Midway through a new song entitled Dazed And Confused, rookie guitarist Jimmy Page produced a violin bow that he proceeded to viciously employ on the strings of his over-cranked Fender Telecaster. It was a gob-smacking gimmick, shamelessly misappropriated from Eddie Phillips of The Creation, but – plagiarism aside – it represented a tantalising glimpse into rock’s future. For with this single flamboyant gesture Page was sweeping aside the studious purism of mid-60s blues austerity and flinging open the door to the grandiose gestures and limitless possibilities of titanic 1970s mega-rock.
In short, Jimmy Page was in the process of creating a monster; a monster that was to become known the world over as Led Zeppelin.

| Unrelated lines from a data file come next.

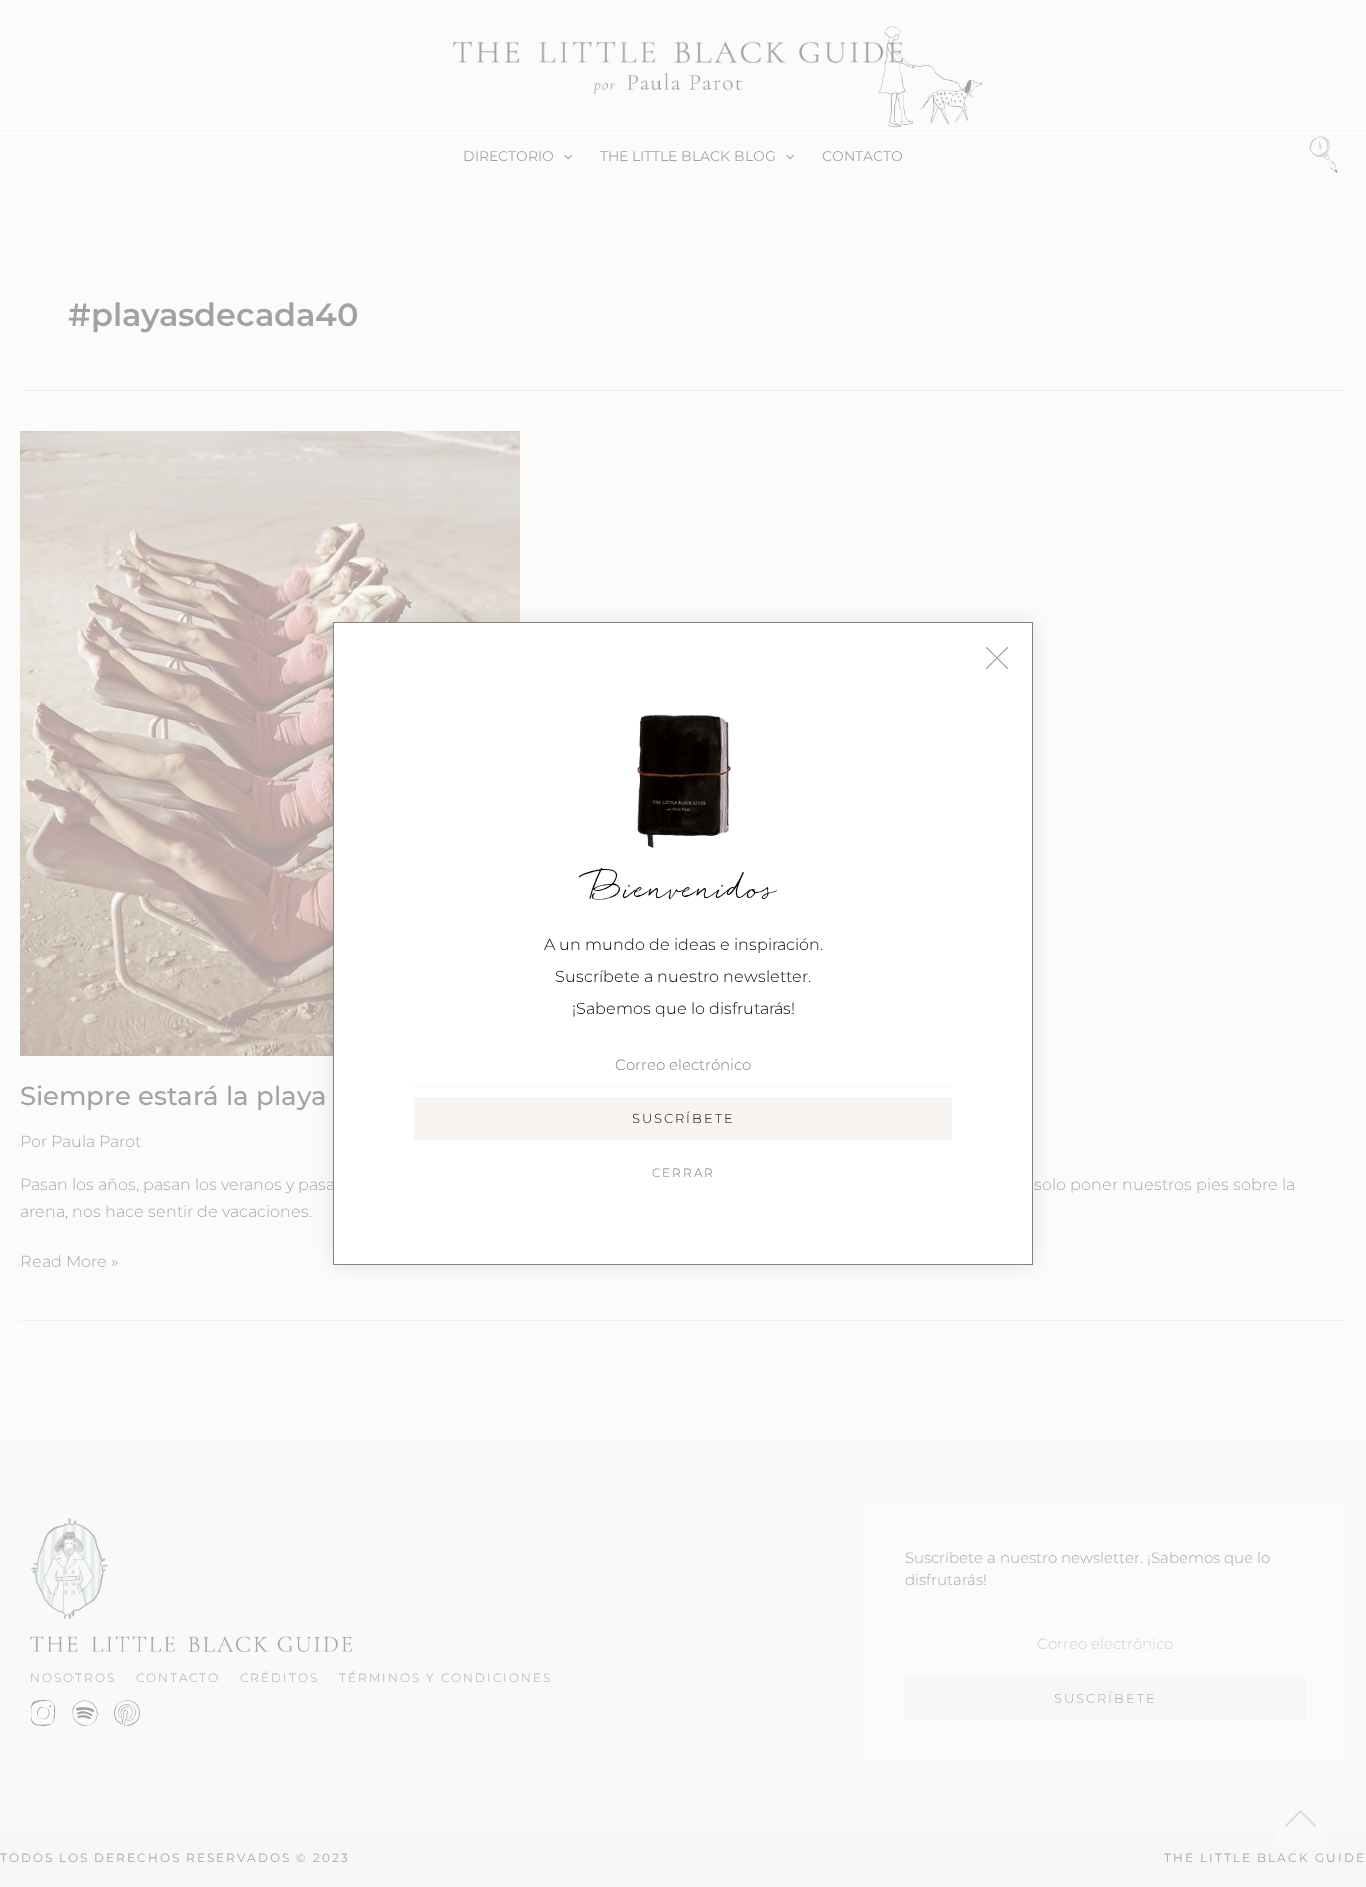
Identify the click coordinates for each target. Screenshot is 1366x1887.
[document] (683, 943)
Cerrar (683, 1172)
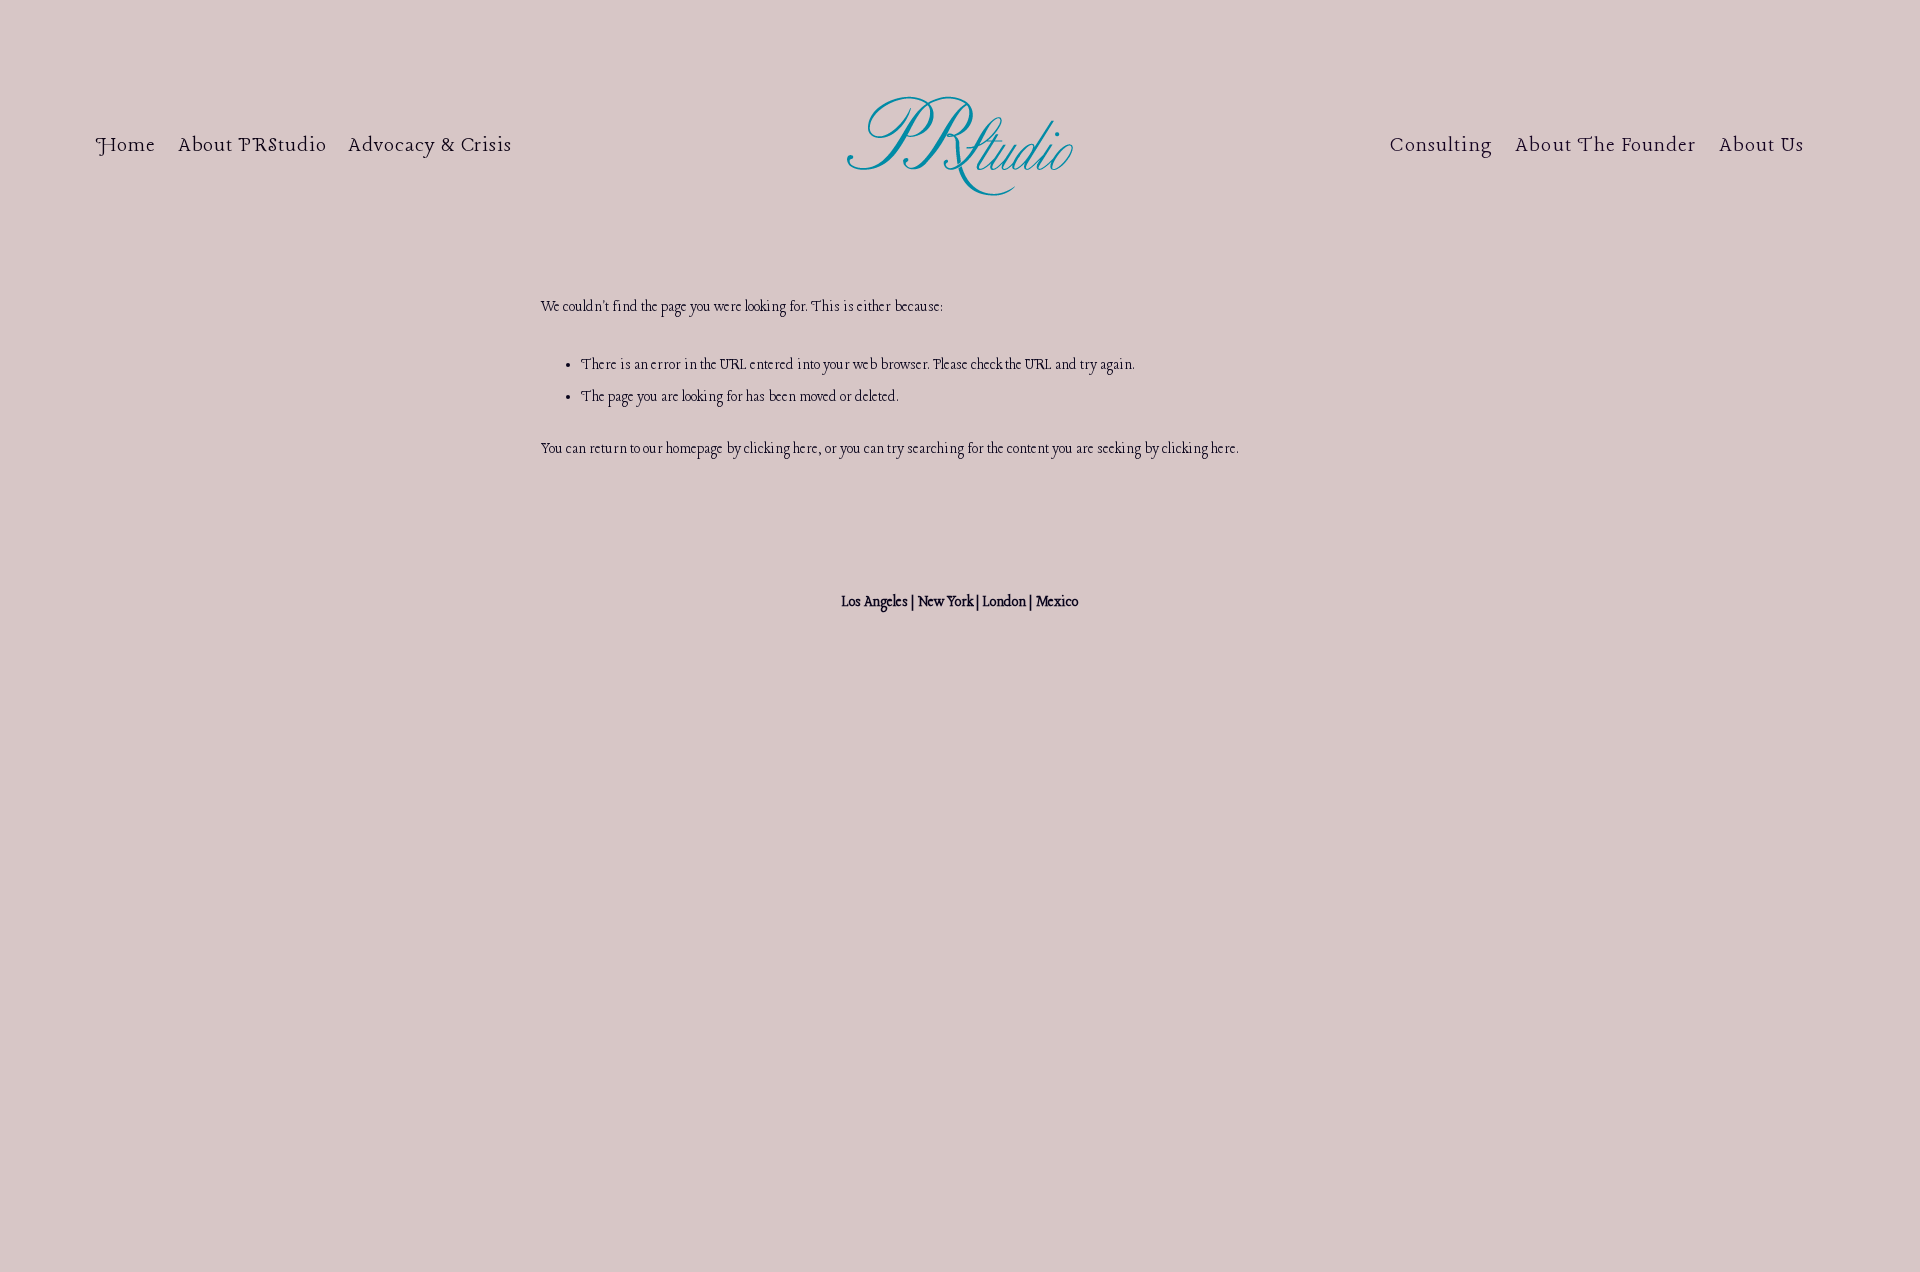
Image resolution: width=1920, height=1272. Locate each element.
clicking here (781, 449)
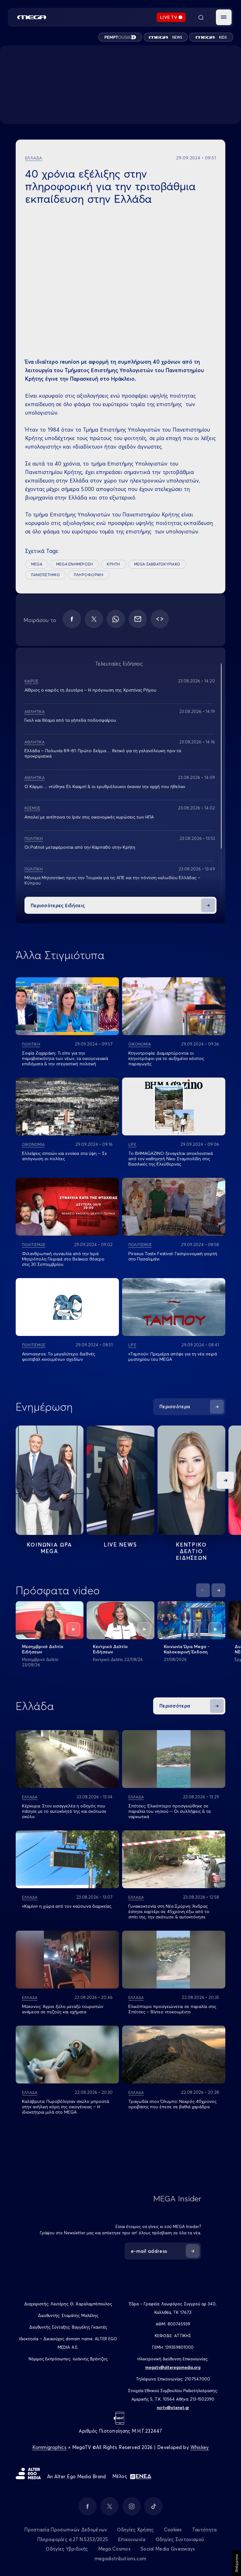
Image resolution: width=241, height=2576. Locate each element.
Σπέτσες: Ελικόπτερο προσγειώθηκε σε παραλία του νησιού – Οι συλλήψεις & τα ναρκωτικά (169, 1811)
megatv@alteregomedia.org (173, 2367)
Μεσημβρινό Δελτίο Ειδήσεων (42, 1649)
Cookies (173, 2530)
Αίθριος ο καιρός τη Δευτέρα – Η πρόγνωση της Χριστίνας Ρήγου (90, 690)
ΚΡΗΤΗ (113, 564)
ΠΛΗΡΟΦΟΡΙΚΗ (89, 574)
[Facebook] (71, 619)
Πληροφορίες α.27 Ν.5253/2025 (72, 2539)
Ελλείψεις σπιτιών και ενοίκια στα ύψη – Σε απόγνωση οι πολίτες (64, 1155)
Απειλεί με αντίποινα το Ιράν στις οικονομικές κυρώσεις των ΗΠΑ (89, 817)
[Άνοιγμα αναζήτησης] (201, 17)
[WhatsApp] (115, 619)
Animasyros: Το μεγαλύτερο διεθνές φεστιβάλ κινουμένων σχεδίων (58, 1356)
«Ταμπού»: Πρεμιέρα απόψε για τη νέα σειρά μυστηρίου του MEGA (172, 1356)
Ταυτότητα (204, 2530)
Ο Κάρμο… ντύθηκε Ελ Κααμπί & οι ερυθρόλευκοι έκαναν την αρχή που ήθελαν (104, 786)
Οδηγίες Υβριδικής (67, 2549)
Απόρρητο (236, 2563)
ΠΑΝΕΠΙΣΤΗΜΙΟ (45, 574)
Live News (120, 1544)
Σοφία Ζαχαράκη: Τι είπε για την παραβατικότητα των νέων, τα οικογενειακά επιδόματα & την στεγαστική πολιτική (65, 1058)
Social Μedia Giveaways (168, 2549)
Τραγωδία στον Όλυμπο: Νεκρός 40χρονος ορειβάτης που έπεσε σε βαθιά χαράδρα (172, 2104)
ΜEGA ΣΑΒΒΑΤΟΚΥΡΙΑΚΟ (157, 564)
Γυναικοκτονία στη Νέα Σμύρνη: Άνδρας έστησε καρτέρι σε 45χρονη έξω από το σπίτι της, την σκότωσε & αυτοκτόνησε (168, 1911)
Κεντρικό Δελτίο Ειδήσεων (110, 1649)
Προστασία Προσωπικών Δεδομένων (65, 2530)
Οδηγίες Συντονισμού (180, 2539)
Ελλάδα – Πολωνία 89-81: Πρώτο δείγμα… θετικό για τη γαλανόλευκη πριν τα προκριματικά (102, 753)
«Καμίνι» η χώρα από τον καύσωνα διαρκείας (66, 1906)
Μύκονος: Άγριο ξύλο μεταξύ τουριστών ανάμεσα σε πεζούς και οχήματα (62, 2009)
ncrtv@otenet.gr (173, 2407)
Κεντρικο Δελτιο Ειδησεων (191, 1551)
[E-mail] (137, 619)
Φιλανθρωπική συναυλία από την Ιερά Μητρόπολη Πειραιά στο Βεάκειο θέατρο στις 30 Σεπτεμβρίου (63, 1259)
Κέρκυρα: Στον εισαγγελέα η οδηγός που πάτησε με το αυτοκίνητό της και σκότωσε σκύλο (64, 1811)
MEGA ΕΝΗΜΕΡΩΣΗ (74, 564)
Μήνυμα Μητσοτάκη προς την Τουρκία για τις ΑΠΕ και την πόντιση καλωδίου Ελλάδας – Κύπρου (112, 880)
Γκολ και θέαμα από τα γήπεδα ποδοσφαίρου (70, 720)
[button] (224, 17)
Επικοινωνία (131, 2539)
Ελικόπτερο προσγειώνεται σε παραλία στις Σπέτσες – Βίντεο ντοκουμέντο (172, 2009)
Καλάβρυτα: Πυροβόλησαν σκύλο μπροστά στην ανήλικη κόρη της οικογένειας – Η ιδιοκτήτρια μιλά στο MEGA (65, 2107)
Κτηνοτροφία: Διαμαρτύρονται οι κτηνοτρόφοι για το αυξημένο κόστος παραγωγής (166, 1058)
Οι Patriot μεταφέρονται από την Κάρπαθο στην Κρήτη (79, 847)
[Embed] (159, 619)
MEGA (36, 564)
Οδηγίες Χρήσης (135, 2530)
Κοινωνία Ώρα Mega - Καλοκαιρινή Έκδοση (186, 1649)
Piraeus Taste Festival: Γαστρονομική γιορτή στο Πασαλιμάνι (172, 1256)
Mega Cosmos (114, 2549)
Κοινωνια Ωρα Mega (49, 1547)
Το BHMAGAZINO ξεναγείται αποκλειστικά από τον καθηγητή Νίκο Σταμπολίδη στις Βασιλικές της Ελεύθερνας (170, 1158)
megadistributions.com (120, 2559)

In their heyday, The Yardbirds had been one of the most sought after and innovative bands to have emerged from the UK’s all-pervasive, early 60s R&B boom. The band’s ascendance to the embryonic rock scene’s front rank meanwhile, was nothing short of meteoric. In 1963 they inherited a plum residency at legendary blues impresario Giorgio Gomelsky’s unfeasibly hip Crawdaddy Club from the departing-for-greatness Rolling Stones. Shortly afterwards The Yardbirds' original lead guitarist, a man named Andrew 'Top' Topham, was replaced by a nimble-fingered 18-year-old fretboard prodigy by the name of Eric ‘Slowhand’ Clapton.